Leverage Risk – Each Fund obtains investment exposure in excess of its net assets by utilizing leverage and may lose more money in market conditions that are adverse to its investment objective than a fund that does not utilize leverage. A total loss may occur in a single day. Leverage will also have the effect of magnifying any differences in the Fund’s correlation or inverse correlation with the Index and may increase the volatility of the Fund.
Daily Index Correlation Risk – A number of factors may affect the Bull Fund’s ability to achieve a high degree of correlation with the Index and therefore achieve its daily leveraged investment objective. The Bull Fund’s exposure to the Index is impacted by the Index’s movement. Because of this, it is unlikely that the Bull Fund will be perfectly exposed to the Index at the end of each day. The possibility of the Bull Fund being materially over- or under-exposed to the Index increases on days when the Index is volatile near the close of the trading day.
Daily Inverse Index Correlation Risk – A number of factors may affect the Bear Fund’s ability to achieve a high degree of inverse correlation with the Index and therefore achieve its daily inverse leveraged investment objective. The Bear Fund’s exposure to the Index is impacted by the Index’s movement. Because of this, it is unlikely that the Bear Fund will be perfectly exposed to the Index at the end of each day. The possibility of the Bear Fund being materially over- or under-exposed to the Index increases on days when the Index is volatile near the close of the trading day.
Chinese Securities Risk – Chinese securities are subject to the risks of government involvement, concentrated issuers, more frequent trading halts, low volume and volatility, higher dept levels, less-developed laws and regulations, being export driven and highly reliant on trade as well as security concerns, such as terrorism and strained international relations.
Financials Sector Risk — Performance of companies in the financials sector may be materially impacted by many factors, including but not limited to, government regulations, economic conditions, credit rating downgrades, changes in interest rates and decreased liquidity in credit markets.
Consumer Discretionary Sector Risk — Companies in the consumer discretionary sector are tied closely to the performance of the overall domestic and international economy, including the functioning of the global supply chain, interest rates, competition and consumer confidence.

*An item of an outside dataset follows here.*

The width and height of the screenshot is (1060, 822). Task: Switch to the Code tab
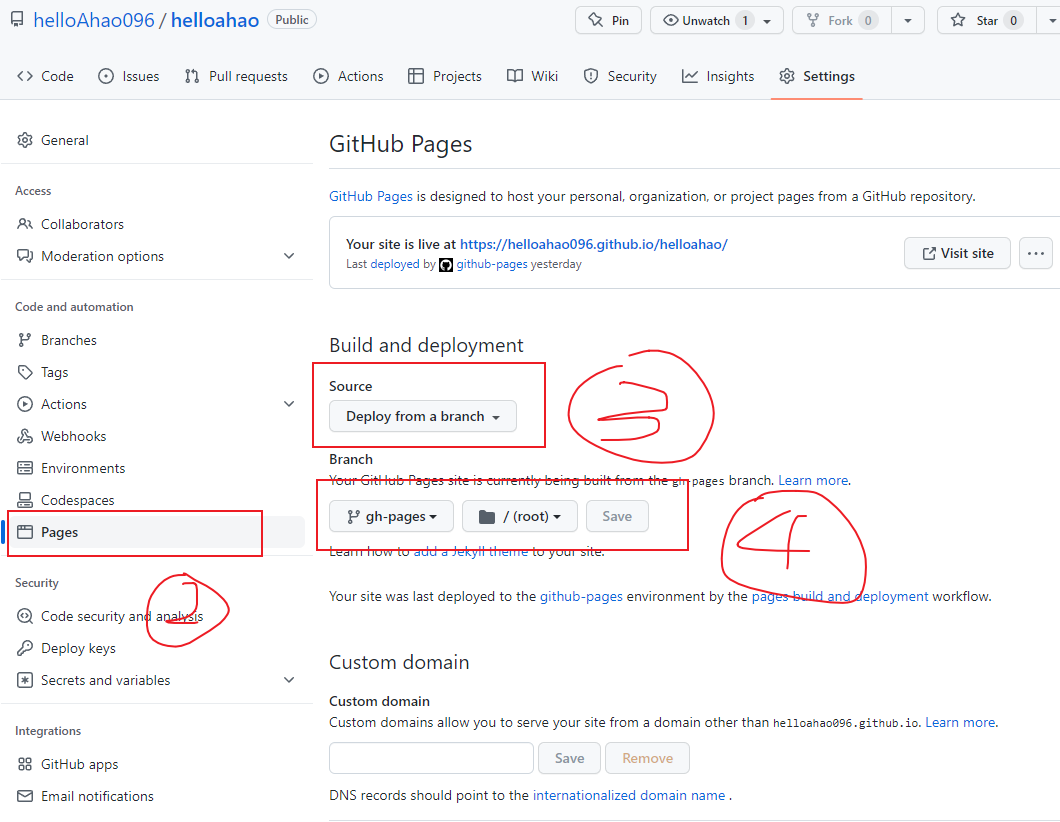click(46, 76)
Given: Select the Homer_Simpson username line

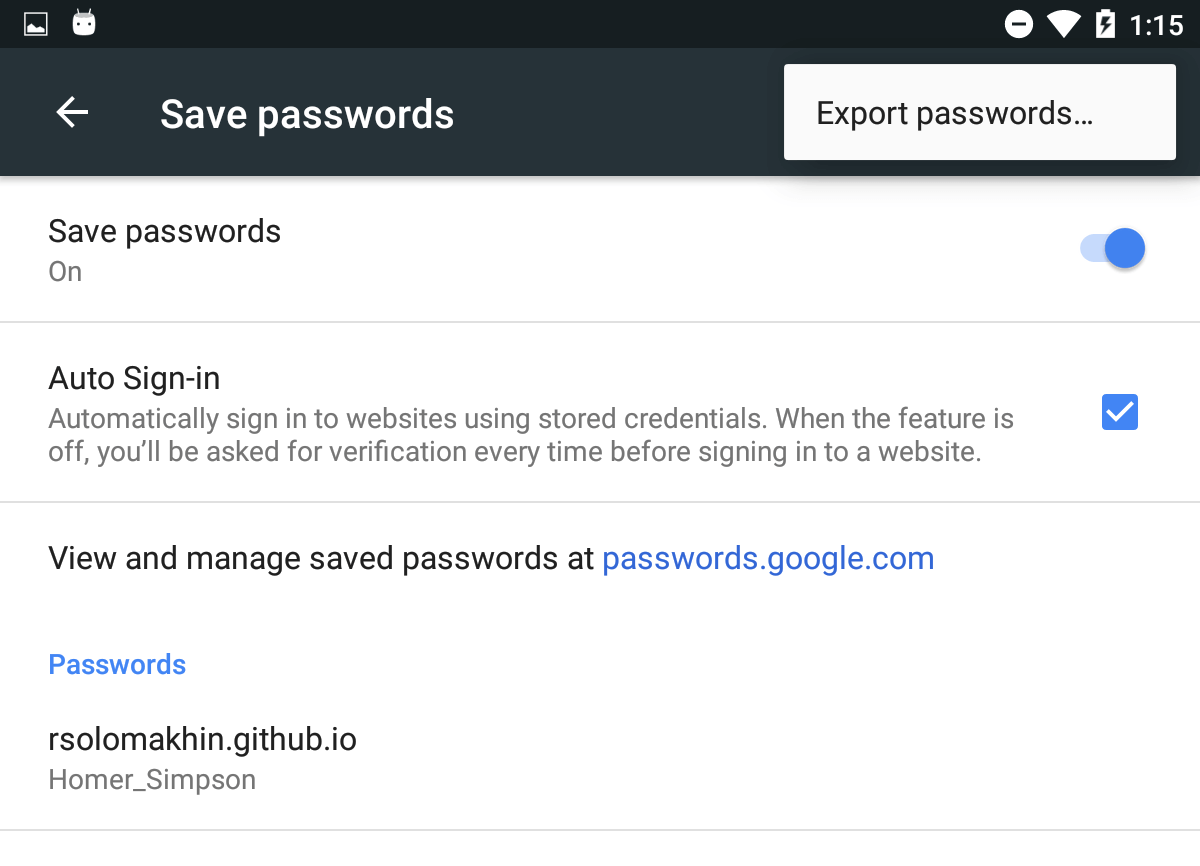Looking at the screenshot, I should (x=152, y=780).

Technology Sector Risk — The market prices of technology-related securities tend to exhibit a greater degree of market risk and sharp price fluctuations than other types of securities. These securities may fall in and out of favor with investors rapidly, which may cause sudden selling and dramatically lower market prices.
Additional risks of each Fund include Effects of Compounding and Market Volatility Risk, Market Risk, Counterparty Risk, Rebalancing Risk, Intra-Day Investment Risk, Other Investment Companies (including ETFs Risk), Cash Transaction Risk, Passive Investment and Index Performance Risk as well as Emerging Markets Risk, and for the Direxion Daily FTSE China Bear 3X Shares, Shorting or Inverse Risk. Please see the summary and full prospectuses for a more complete description of these and other risks of a Fund.